Surprising as it is, yes, apparently there are.   Thanks!



Big Mike said:


> Way to go John, you deserve it.


Thanks Mike!



julianliu said:


> Congratulations, John!
> Now it's time to grab some beers to celebrate!


You think I waited?   Thanks!


----------



## kdthomas

Congratulations, you totally earned it with that photo.


----------



## zombiesniper

That's awesome.


----------



## tirediron

kdthomas said:


> Congratulations, you totally earned it with that photo.


Thanks!


zombiesniper said:


> That's awesome.


Thanks Alec!


----------



## DanOstergren

Congrats!


----------



## runnah

Good work sir.


----------



## tirediron

Thanks Dan, Runnah!


----------



## spacefuzz

Very cool congrats!


----------



## knswee

Congrats, must have been suprise  to see that.

ken


----------



## twocolor

So well deserved!  Congratulations!


----------



## tirediron

spacefuzz said:


> Very cool congrats!


Thanks!



knswee said:


> Congrats, must have been suprise  to see that.
> 
> ken


 Fortunately not; the editors discussed it all with me in advance, properly and professionally, but it was still cool to actually see the magazine in-hand!



twocolor said:


> So well deserved!  Congratulations!


 Thanks TC!


----------



## hopdaddy

Sending My Congrats ,as well !


----------



## NancyMoranG

How did I miss this post? Wow, very neat, congrats!


----------



## tirediron

hopdaddy said:


> Sending My Congrats ,as well !


Thanks!


NancyMoranG said:


> How did I miss this post? Wow, very neat, congrats!


Thanks Nancy!


----------



## rexbobcat

Congrats!

Are bagpipes traditional to the Canadian military? The American military uses bugles,  trumpets and drums. Just curious.


----------



## tirediron

rexbobcat said:


> Congrats!
> 
> Are bagpipes traditional to the Canadian military? The American military uses bugles,  trumpets and drums. Just curious.

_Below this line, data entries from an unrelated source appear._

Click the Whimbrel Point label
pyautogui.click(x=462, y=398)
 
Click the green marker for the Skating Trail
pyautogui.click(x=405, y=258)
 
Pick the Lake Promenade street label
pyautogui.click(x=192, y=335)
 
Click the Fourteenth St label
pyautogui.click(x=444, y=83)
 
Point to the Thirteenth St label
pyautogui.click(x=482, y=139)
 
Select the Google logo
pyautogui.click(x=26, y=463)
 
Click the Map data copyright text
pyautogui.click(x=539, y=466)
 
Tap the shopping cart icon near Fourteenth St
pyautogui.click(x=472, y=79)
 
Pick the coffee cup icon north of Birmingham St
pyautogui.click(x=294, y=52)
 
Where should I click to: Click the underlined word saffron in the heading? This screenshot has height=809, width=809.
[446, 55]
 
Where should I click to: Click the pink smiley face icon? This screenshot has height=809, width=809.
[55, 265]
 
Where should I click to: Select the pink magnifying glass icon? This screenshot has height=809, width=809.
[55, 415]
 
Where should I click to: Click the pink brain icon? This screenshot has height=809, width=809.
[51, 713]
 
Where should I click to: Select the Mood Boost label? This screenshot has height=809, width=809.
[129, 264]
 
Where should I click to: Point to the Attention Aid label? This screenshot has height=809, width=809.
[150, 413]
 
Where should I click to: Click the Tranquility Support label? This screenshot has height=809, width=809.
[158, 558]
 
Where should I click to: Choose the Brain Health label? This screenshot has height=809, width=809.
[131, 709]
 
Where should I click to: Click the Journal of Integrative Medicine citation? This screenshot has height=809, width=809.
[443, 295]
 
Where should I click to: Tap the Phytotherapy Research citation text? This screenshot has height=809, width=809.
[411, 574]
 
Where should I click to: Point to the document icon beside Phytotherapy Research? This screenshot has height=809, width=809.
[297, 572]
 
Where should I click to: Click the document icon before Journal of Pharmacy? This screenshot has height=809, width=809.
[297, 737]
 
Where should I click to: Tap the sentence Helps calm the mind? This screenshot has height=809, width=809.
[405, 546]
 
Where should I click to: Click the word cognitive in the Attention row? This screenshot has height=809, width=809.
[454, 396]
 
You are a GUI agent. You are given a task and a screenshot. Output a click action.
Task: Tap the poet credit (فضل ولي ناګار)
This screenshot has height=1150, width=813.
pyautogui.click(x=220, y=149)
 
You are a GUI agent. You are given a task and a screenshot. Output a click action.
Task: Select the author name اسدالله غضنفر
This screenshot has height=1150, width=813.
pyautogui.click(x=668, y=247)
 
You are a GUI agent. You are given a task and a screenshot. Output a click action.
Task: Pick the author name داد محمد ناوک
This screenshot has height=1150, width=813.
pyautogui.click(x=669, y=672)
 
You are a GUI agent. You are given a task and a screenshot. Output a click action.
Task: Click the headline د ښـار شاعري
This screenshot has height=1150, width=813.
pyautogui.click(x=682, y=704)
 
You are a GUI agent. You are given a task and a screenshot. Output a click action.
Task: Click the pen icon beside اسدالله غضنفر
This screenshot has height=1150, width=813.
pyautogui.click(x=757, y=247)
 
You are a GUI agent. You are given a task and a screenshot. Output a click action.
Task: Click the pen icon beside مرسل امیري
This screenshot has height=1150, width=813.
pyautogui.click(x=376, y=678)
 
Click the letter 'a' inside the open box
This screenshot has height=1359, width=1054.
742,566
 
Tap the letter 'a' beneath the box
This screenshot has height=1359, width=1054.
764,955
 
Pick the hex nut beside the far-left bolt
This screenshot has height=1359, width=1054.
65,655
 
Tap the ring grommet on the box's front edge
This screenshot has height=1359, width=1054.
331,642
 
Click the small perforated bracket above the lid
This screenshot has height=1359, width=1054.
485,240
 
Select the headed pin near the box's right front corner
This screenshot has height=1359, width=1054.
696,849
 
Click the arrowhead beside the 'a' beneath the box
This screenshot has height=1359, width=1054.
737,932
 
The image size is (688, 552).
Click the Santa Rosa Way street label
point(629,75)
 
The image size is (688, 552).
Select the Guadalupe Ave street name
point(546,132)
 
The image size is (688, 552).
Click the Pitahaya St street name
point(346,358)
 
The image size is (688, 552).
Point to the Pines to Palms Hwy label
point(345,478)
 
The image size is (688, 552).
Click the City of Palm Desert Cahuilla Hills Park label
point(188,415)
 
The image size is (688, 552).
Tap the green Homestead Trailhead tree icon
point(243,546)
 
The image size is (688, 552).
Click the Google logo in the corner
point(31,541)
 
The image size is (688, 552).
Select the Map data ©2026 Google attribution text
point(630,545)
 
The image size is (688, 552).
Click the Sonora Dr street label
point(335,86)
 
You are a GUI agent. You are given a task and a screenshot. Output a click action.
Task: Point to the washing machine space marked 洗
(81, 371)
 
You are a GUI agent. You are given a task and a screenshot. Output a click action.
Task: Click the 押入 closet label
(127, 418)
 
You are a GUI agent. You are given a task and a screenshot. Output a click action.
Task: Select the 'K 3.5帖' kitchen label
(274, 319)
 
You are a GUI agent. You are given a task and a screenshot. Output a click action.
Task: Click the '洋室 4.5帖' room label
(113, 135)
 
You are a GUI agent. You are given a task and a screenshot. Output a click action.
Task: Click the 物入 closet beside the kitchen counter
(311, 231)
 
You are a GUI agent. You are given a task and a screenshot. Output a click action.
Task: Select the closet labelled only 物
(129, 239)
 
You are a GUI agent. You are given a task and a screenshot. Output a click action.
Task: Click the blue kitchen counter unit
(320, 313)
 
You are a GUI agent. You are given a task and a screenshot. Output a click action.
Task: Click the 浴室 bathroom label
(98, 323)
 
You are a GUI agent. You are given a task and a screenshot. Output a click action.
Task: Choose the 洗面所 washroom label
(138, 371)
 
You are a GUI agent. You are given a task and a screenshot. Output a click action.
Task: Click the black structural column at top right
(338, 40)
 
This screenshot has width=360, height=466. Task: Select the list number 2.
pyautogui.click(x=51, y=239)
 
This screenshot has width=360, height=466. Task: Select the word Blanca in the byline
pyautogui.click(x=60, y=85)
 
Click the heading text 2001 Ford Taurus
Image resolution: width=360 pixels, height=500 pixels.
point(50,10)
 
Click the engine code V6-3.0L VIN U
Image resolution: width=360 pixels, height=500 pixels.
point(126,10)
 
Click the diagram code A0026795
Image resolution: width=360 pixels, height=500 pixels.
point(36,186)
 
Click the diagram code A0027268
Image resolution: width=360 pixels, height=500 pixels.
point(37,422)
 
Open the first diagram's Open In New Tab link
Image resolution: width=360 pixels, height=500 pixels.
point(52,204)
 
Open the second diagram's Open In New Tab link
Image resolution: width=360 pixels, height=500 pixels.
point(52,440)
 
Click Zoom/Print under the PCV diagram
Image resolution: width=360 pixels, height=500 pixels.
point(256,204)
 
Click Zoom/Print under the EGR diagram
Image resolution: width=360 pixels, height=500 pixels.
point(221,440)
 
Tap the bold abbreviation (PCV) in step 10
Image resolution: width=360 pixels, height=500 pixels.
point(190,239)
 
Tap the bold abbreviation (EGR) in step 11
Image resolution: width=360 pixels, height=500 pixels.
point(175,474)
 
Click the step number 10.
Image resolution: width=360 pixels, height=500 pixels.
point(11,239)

 Thanks Rex - yes, Canada has a long tradition of affilitation with the Scots, and we maintain several Highland reginments.


----------



## nhilcissistic

That's amazing!

I think I've made the right decision to join this forum then! I'll work on my photography skills and maybe one day, sooner or later, someone will notice me from this site and help me be big. (hah! I wish!)

Congrats!


----------



## tirediron

nhilcissistic said:


> That's amazing!
> 
> I think I've made the right decision to join this forum then! I'll work on my photography skills and maybe one day, sooner or later, someone will notice me from this site and help me be big. (hah! I wish!)
> 
> Congrats!


Thanks!


----------



## jcdeboever

Awesome

Sent from my XT1254 using Tapatalk


----------



## George Griffeth

Jeez that's awesome, how long have you been shooting "professionally" (gotten published) ?


----------



## Watchful

Nice, the first published work is always a big step. Well done.


----------



## sashbar

Well deserved, congrats!


----------